On LeetPrompt, users craft language model prompts aimed at solving a diverse array of problems spanning multiple problem domains. The platform's interactive nature encourages users to experiment with different instruction strategies, thereby facilitating a deeper understanding of LLM capabilities and limitations. As users engage with LeetPrompt, their interactions are automatically evaluated, yielding insights into the effectiveness of various prompt designs and the underlying dynamics of human-LLM interactions.

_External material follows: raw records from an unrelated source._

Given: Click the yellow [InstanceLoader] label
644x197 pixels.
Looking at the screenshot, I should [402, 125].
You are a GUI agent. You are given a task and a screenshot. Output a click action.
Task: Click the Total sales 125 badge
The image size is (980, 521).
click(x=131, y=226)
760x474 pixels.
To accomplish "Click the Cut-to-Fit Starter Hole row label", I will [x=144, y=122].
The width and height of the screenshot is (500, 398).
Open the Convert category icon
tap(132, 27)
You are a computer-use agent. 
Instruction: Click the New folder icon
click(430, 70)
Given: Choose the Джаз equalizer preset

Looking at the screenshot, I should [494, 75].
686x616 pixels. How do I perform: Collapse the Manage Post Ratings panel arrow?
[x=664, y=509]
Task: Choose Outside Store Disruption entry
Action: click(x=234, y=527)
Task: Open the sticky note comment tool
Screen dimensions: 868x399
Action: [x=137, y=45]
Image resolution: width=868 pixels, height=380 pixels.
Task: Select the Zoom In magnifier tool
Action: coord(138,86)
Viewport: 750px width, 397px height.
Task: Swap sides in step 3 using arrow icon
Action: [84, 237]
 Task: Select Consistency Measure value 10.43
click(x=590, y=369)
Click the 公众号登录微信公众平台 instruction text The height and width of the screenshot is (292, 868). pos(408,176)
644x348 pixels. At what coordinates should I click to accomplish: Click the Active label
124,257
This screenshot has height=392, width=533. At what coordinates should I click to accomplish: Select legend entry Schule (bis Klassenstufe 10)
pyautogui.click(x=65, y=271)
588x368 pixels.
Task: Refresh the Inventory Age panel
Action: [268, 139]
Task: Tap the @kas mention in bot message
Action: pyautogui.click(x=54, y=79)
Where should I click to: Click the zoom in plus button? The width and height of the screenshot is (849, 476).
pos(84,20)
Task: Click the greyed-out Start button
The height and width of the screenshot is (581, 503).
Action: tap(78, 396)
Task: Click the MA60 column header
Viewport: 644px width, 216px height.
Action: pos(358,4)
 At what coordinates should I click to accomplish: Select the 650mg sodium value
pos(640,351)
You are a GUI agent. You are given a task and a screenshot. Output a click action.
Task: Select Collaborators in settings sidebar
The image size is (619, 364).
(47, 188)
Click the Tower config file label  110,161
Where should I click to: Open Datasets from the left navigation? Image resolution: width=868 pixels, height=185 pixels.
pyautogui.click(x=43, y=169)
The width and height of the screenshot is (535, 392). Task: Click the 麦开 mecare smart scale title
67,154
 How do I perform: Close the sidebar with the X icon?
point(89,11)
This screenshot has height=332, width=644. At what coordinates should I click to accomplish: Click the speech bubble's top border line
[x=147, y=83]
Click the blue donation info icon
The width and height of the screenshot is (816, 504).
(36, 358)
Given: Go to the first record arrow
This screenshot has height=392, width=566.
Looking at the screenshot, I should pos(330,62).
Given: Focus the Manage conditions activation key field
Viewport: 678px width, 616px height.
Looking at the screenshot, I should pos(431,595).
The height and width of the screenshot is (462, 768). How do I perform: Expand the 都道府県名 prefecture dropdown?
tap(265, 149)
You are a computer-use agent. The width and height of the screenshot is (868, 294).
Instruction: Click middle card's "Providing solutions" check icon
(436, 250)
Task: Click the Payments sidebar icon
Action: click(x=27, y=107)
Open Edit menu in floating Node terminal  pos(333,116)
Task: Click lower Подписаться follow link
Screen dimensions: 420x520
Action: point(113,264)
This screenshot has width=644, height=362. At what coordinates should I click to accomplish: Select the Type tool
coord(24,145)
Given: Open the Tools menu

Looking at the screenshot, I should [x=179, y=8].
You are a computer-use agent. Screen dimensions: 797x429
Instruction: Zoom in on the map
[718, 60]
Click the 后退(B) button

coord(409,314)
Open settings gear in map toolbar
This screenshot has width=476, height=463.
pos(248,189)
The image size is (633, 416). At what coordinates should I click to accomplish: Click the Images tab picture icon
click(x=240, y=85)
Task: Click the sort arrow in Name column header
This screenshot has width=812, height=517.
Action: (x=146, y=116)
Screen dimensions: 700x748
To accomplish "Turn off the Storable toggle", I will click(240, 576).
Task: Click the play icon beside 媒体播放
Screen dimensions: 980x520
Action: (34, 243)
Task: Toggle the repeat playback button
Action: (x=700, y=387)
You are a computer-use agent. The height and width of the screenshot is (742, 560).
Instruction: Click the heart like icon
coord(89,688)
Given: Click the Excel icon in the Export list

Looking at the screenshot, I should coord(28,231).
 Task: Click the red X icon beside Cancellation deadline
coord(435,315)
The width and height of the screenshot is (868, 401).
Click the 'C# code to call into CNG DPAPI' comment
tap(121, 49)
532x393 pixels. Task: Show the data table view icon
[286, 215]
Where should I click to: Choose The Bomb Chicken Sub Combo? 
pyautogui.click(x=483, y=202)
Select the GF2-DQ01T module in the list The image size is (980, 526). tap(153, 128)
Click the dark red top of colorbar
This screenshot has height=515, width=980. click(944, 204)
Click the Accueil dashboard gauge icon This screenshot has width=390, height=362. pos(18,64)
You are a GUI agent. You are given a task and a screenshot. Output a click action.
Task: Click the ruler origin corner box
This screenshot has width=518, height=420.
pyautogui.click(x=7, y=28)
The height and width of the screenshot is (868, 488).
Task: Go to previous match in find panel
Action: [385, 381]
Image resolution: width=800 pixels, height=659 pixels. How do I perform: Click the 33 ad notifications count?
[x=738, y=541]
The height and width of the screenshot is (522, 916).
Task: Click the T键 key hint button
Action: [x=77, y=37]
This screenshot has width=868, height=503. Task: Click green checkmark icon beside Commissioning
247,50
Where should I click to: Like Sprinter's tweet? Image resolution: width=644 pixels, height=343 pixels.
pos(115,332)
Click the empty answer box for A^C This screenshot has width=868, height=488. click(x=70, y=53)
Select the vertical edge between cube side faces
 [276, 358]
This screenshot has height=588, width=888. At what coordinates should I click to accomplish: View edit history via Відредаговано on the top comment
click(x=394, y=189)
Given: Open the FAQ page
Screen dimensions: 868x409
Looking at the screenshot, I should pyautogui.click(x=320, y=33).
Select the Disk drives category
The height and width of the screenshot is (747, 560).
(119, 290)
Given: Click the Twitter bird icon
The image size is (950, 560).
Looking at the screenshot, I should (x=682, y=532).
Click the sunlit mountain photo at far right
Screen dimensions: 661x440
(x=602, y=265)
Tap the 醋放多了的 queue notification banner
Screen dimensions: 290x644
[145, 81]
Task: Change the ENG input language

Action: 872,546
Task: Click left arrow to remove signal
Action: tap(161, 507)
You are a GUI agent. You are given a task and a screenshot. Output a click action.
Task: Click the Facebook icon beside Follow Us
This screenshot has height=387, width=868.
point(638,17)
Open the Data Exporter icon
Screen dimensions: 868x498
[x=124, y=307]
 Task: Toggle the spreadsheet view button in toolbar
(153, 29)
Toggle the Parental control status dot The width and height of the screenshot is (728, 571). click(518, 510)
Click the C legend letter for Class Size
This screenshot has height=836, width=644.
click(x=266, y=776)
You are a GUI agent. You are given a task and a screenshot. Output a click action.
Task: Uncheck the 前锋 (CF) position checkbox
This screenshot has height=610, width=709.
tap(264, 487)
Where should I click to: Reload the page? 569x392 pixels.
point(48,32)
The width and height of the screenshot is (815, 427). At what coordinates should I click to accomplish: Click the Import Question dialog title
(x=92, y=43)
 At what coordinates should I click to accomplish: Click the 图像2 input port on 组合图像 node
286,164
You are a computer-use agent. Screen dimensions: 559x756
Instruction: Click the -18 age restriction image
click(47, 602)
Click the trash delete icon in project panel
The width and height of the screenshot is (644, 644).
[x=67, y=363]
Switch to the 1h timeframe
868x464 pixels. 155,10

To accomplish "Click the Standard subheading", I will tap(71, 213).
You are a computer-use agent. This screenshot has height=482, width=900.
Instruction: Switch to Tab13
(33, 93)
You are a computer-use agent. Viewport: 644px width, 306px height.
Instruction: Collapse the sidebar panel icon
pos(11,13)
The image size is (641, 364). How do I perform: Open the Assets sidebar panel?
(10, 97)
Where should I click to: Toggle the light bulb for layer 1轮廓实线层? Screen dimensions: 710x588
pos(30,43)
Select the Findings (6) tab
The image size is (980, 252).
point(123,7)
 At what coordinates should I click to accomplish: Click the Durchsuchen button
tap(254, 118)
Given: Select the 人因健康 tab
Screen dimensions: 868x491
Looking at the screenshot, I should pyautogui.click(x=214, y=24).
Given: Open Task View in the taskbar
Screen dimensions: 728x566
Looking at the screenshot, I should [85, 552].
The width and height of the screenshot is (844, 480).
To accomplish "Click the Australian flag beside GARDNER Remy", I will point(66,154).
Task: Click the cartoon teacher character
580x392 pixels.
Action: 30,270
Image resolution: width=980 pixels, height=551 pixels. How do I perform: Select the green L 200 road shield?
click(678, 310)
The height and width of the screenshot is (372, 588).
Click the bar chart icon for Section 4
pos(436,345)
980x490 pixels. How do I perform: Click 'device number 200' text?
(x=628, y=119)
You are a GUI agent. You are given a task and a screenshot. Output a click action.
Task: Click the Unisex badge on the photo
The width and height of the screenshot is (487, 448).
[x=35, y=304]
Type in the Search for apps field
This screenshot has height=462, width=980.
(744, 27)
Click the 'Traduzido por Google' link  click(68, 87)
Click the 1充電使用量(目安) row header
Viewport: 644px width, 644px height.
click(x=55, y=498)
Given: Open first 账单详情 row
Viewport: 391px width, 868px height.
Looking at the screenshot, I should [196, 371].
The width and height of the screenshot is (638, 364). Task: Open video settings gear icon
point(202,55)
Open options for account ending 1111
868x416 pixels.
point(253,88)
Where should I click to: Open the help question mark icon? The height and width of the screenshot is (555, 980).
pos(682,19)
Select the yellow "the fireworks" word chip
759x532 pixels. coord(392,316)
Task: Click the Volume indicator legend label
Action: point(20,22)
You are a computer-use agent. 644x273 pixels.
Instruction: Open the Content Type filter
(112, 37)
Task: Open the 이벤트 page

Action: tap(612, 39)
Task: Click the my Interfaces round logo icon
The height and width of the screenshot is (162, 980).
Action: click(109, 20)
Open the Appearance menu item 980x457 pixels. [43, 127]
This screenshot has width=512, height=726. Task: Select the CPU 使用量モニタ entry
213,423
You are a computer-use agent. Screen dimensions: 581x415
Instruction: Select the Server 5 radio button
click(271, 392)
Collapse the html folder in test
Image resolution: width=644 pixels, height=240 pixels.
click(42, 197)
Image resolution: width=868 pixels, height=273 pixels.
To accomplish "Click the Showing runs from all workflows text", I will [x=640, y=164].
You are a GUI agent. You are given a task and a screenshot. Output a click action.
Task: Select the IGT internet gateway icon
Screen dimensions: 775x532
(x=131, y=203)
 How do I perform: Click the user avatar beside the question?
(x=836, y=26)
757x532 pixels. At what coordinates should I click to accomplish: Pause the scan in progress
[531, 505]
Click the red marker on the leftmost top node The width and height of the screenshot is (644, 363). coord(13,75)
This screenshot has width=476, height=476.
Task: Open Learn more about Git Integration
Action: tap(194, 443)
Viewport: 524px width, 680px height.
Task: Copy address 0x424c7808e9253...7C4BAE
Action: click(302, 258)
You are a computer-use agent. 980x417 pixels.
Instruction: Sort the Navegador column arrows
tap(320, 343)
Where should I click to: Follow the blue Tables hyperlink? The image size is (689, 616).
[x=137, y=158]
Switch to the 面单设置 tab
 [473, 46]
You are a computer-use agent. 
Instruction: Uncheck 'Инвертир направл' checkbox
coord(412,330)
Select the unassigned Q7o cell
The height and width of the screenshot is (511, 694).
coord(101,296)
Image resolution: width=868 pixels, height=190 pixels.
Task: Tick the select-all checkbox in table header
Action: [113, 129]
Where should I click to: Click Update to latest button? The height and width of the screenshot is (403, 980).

One of the key contributions of LeetPrompt lies in its ability to shed light on the black-box nature of language models. By analyzing the prompts generated by users and their corresponding success rates in problem-solving, researchers can glean valuable insights into the inner workings of LLMs. In addition, the platform's data-driven approach enables the identification of patterns and correlations that may inform the design of more effective prompts and enhance the overall performance of language models. In essence, LeetPrompt represents a novel approach to tackling the interpretability challenge inherent in evaluating LLMs, offering a glimpse into the intricate interplay between human cognition and computational processes.
How I Built It
As the resident lead for LeetPrompt, I had technical oversight in writing the codebase (React + NextJS + MantineUI + Django + OpenAI). My advisor helped a ton with the UX, while I was responsible for the frontend and backend. We utilized user studies to continuously iterate on the site's design until we landed on something that felt reasonably intuitive and fun. We also collaborated with researchers across the country alongside industry-standard benchmarking datasets to create strong and testable questions. Right now, we're in the process of exploring our data and getting ready to start authoring our paper.
Conclusion
Collectively, through endeavors like LeetPrompt, the AI community has embarked on a quest to understand the inner workings of language models by harnessing the power of human computation. This effort not only offers valuable insights into the limitations and capabilities of language models but also paves the way for more transparent and accountable AI systems in the future. As we continue to iterate, collaborate, and explore, the path ahead promises new discoveries and innovations in the realm of computational linguistics. Together, we are taking strides towards a future where understanding and harnessing the power of language models is not just a possibility but a necessity for responsible AI deployment.